## SEÇÃO DE TEXTO
Lula critica dependência do dólar no comércio global

Em visita à China, o presidente do Brasil adota tom aliado à China e critica a dependência do dólar para operações comerciais e celebrou a criação do Novo Banco de Desenvolvimento

 

O presidente Luiz Inácio Lula da Silva (PT) discursou nesta quinta-feira (13) durante a cerimônia de posse de Dilma Rousseff como presidenta do Novo Banco de Desenvolvimento, em Xangai, na China, e criticou a dependência do dólar para operações comerciais, defendendo uma moeda única para transações entre países do Brics – grupo formado por Brasil, Rússia, Índia, China e África do Sul.

Ao sair do roteiro previamente redigido para seu discurso, o petista disse: ‘Toda noite me pergunto porque todos os países precisam fazer seu comércio lastreado no dólar. Por que não podemos fazer comércio lastreado na nossa moeda? Por que não podemos ter o compromisso de inovar? Quem é que decidiu que era o dólar a moeda depois que o ouro desapareceu como paridade? Por que não foi o yen? Por que não foi o real, o peso? Porque as nossas moedas eram fracas, não tinham valor em outros Países.”

## REGISTROS
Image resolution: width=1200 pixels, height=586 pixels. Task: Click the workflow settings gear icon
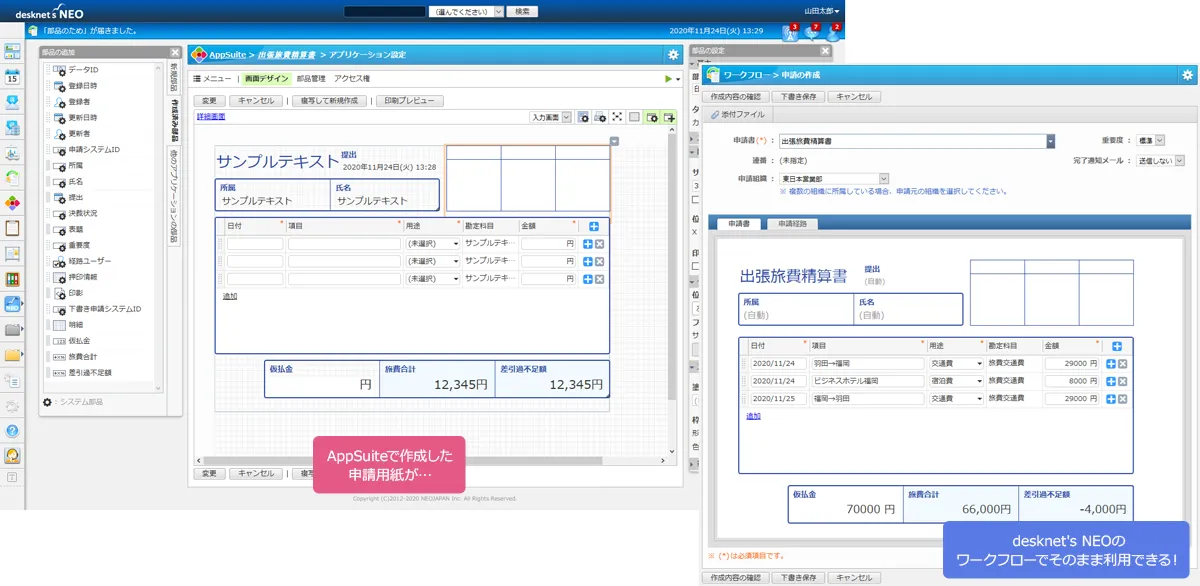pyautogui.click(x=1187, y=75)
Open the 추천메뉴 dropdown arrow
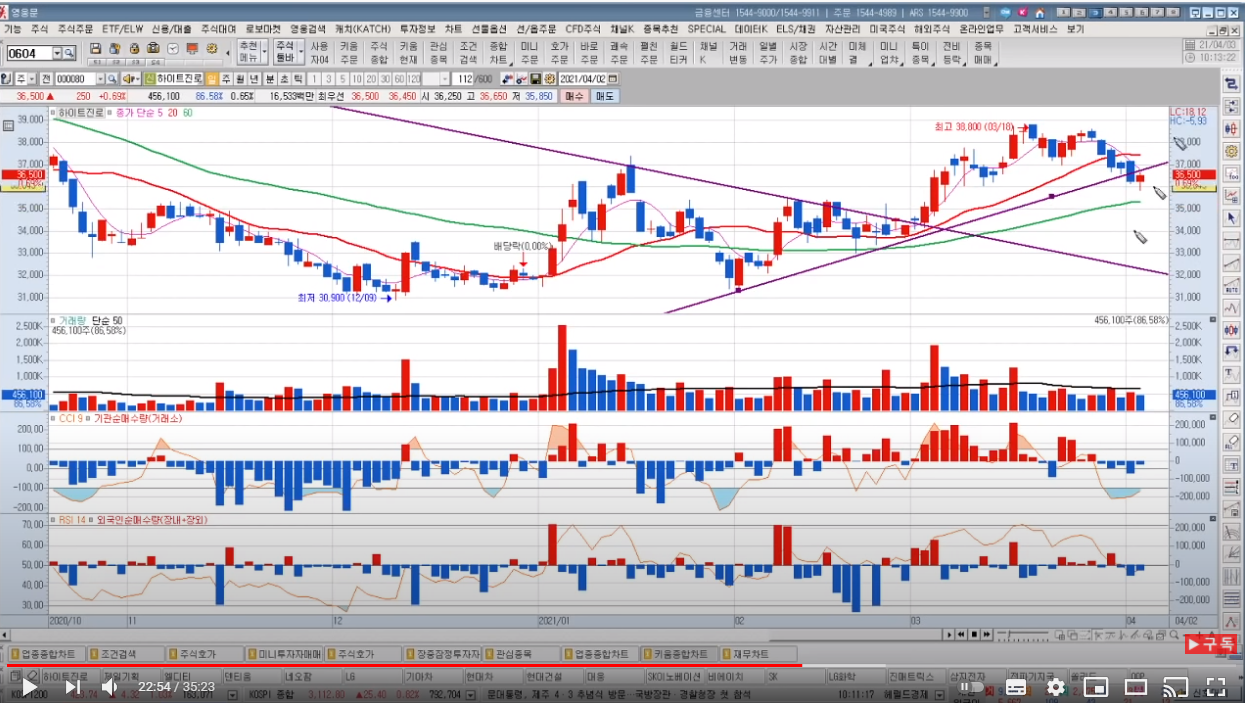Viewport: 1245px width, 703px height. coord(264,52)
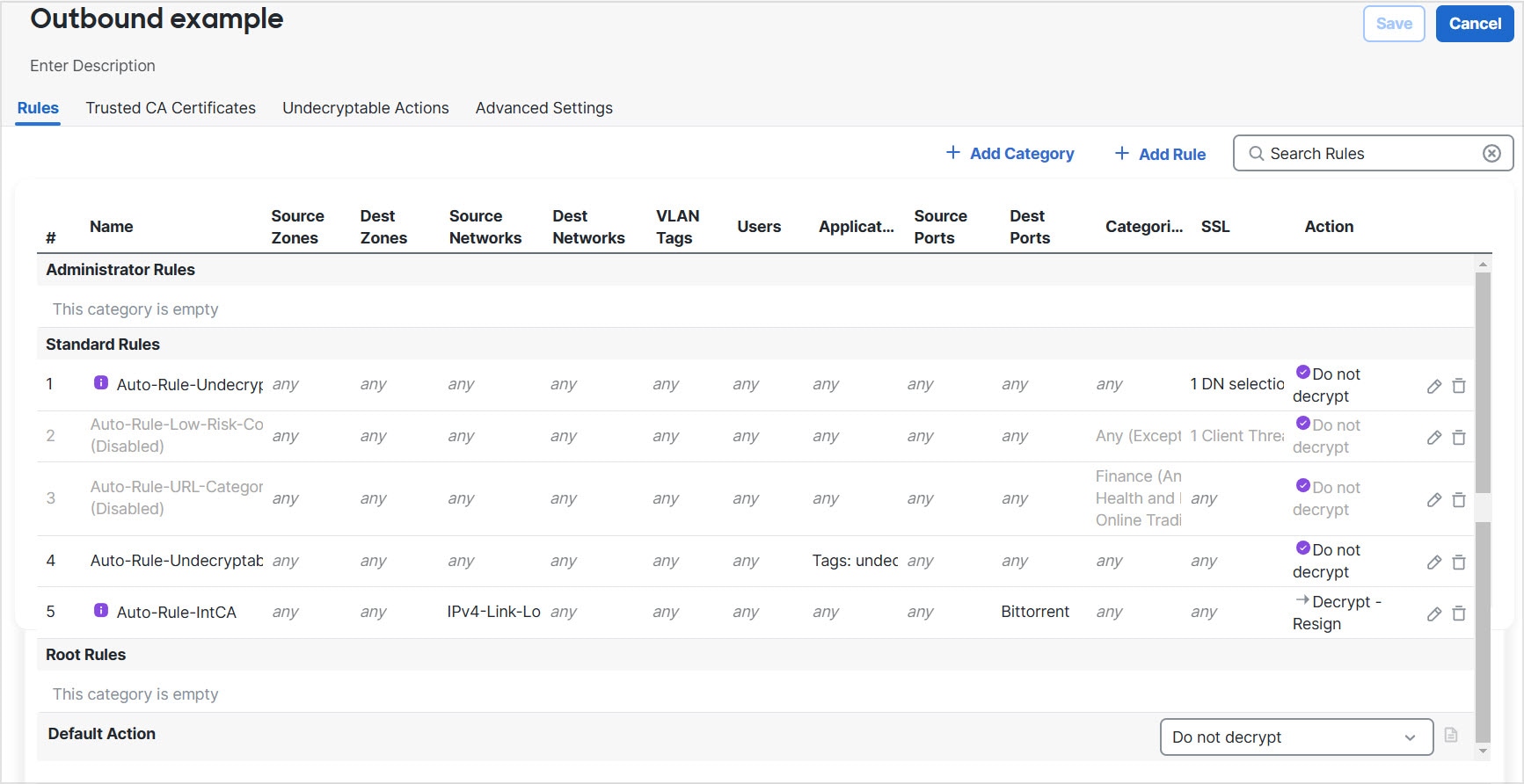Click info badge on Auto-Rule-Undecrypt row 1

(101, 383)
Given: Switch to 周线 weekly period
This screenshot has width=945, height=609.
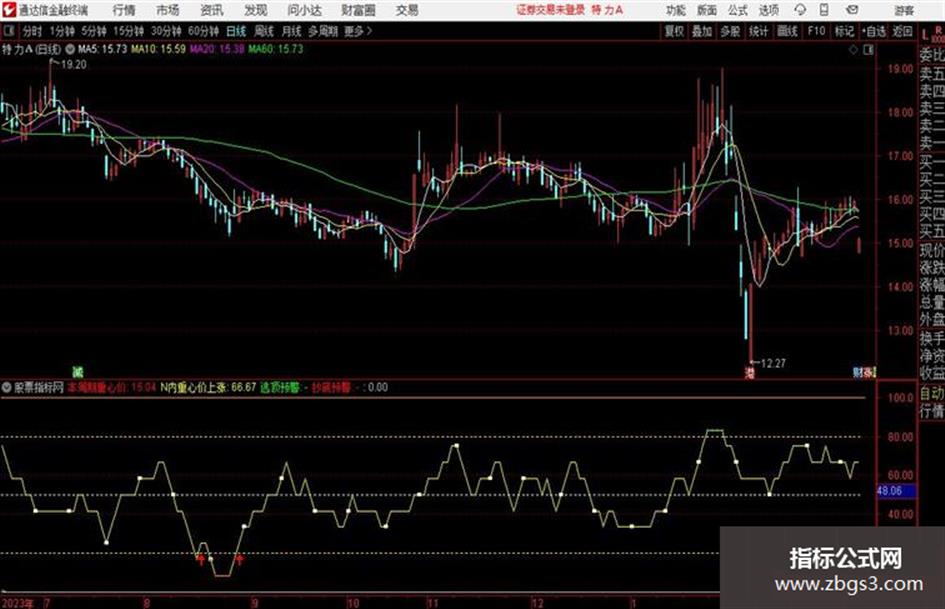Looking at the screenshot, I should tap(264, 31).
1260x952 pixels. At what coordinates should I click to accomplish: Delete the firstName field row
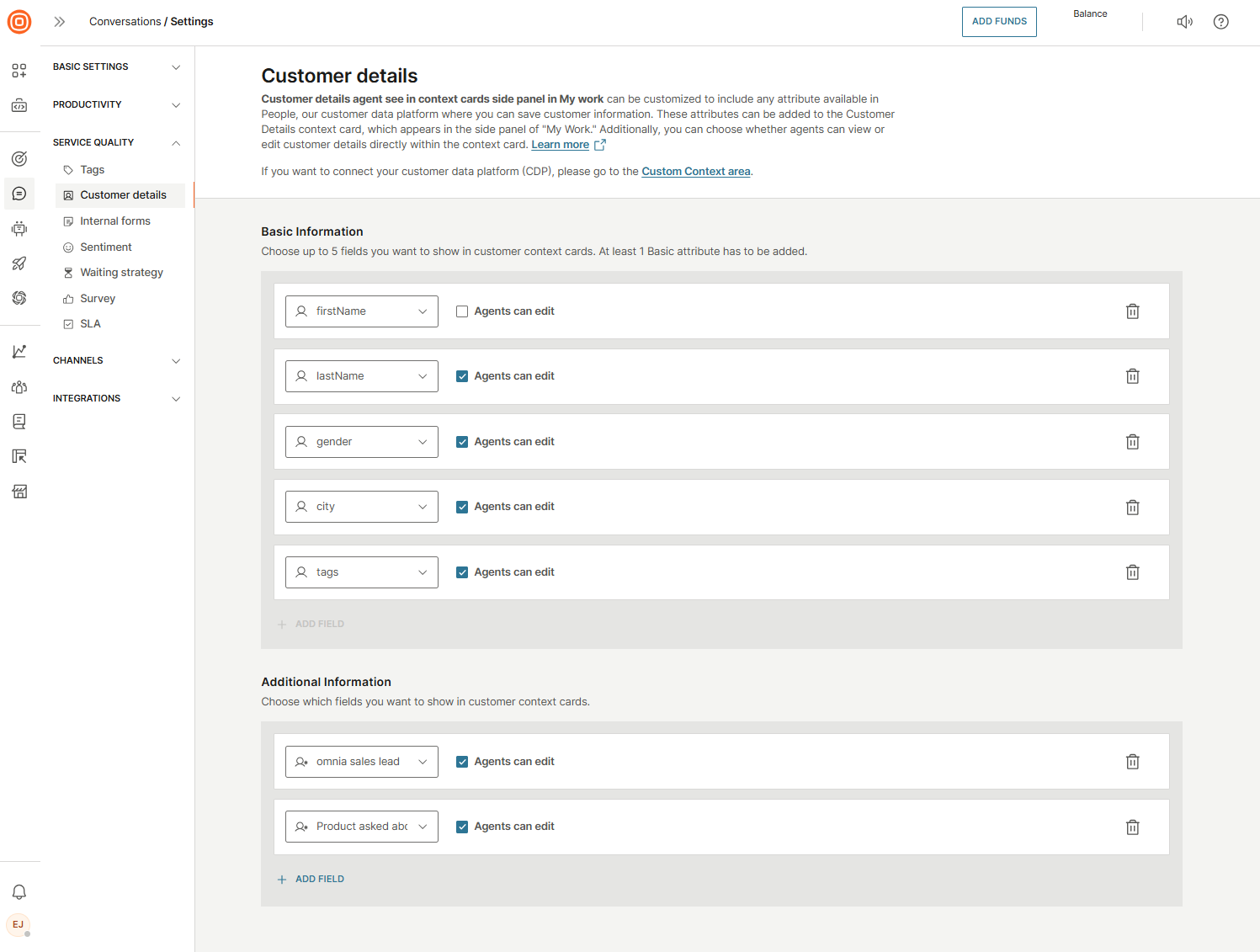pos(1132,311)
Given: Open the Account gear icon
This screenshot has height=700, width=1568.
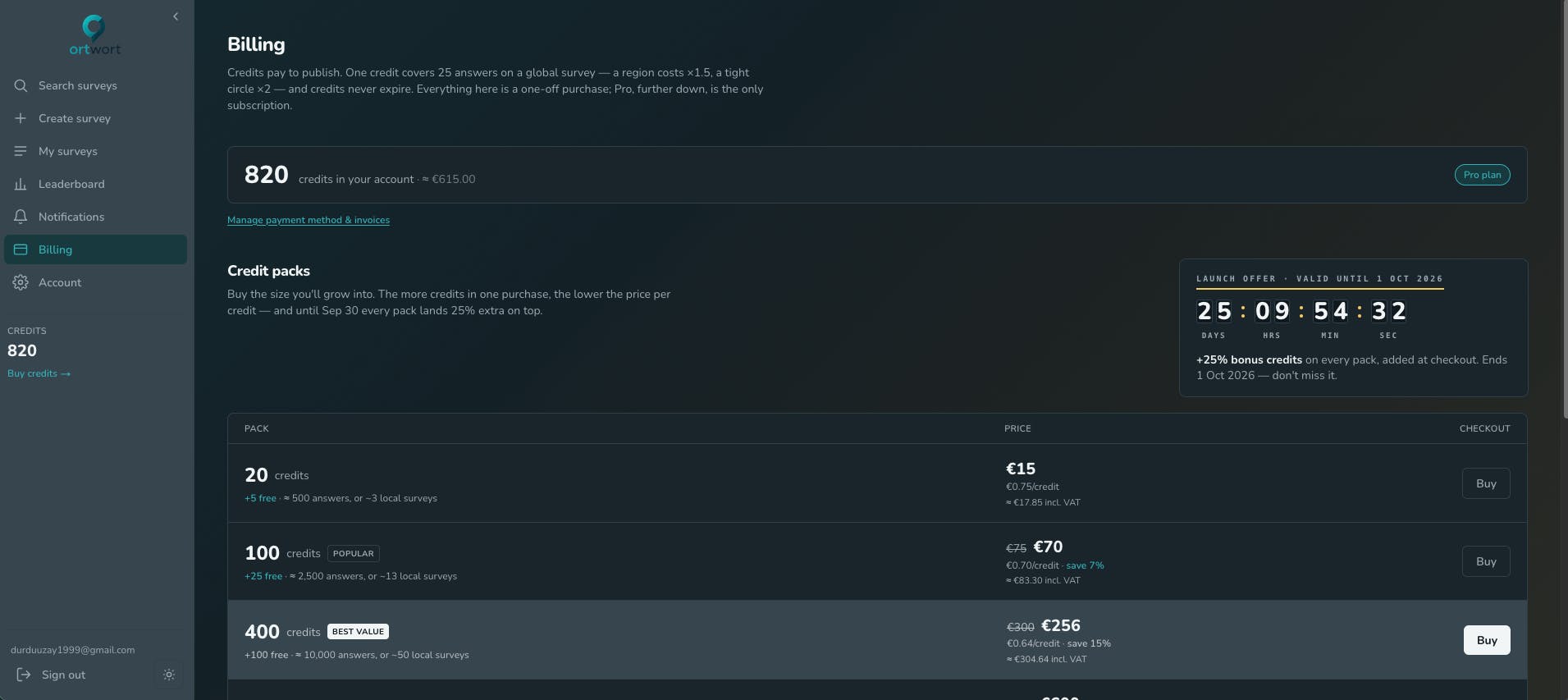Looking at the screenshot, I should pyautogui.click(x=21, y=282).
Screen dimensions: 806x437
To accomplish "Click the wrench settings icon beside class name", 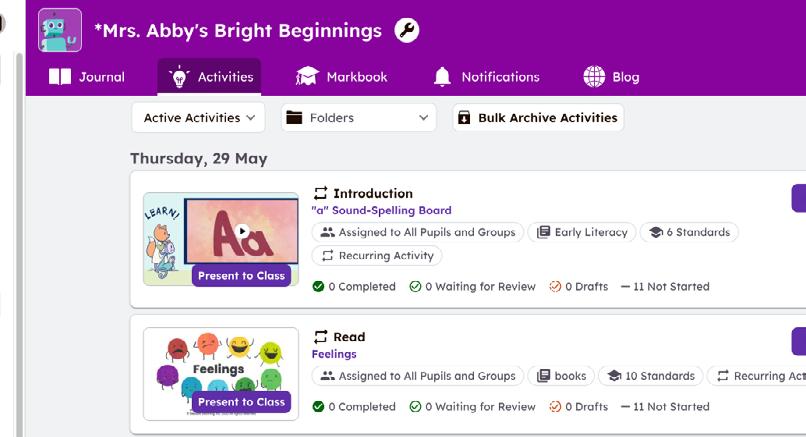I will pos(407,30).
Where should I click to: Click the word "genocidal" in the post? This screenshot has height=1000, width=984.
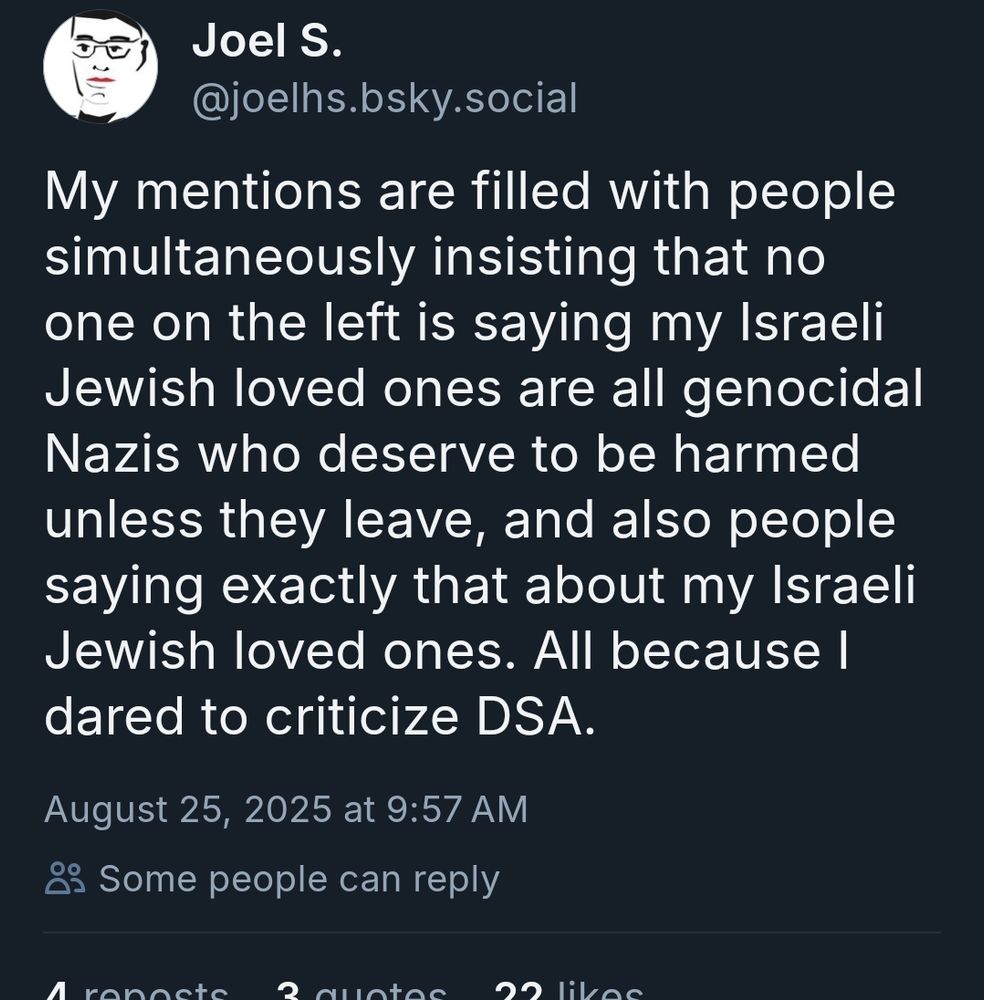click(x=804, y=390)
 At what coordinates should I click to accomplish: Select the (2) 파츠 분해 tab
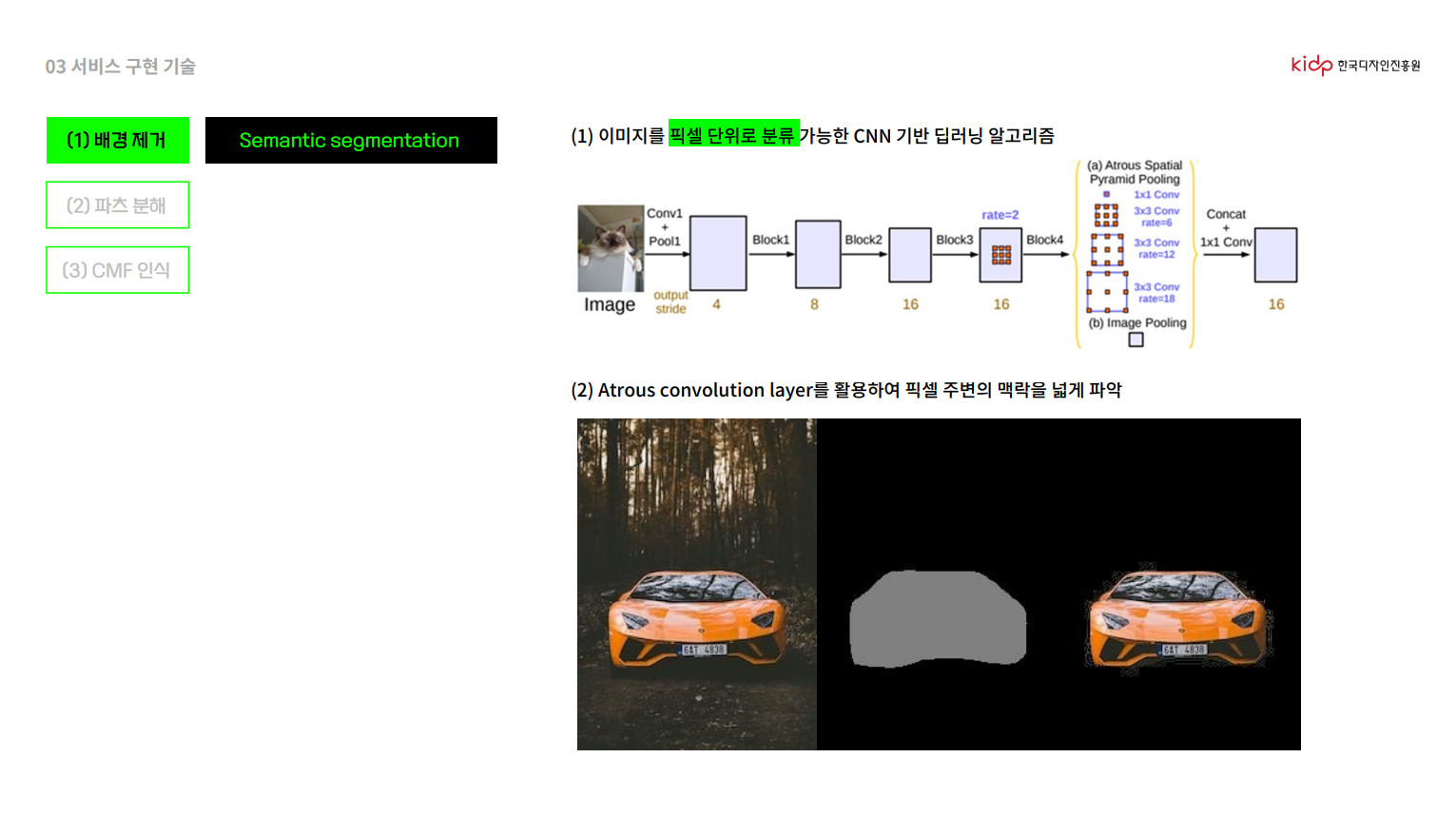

## PROBLEMAS E TAREFAS
a - Reescreva de forma mais breve o parágrafo da notícia que começa com "O presidente Luiz Inácio Lula da Silva (PT) discursou", mantendo seus fatos principais.
b - Reproduza na íntegra o trecho da notícia que vai de "Em visita à" até "África do Sul.".

## LISTA DE SOLUÇÕES
a - Nesta quinta-feira (13), em Xangai, na cerimônia de posse de Dilma Rousseff como presidenta do Novo Banco de Desenvolvimento, Lula criticou a dependência do dólar nas operações comerciais. Ele defendeu uma moeda única para as transações entre os países do Brics (Brasil, Rússia, Índia, China e África do Sul).

b -
Em visita à China, o presidente do Brasil adota tom aliado à China e critica a dependência do dólar para operações comerciais e celebrou a criação do Novo Banco de Desenvolvimento

 

O presidente Luiz Inácio Lula da Silva (PT) discursou nesta quinta-feira (13) durante a cerimônia de posse de Dilma Rousseff como presidenta do Novo Banco de Desenvolvimento, em Xangai, na China, e criticou a dependência do dólar para operações comerciais, defendendo uma moeda única para transações entre países do Brics – grupo formado por Brasil, Rússia, Índia, China e África do Sul.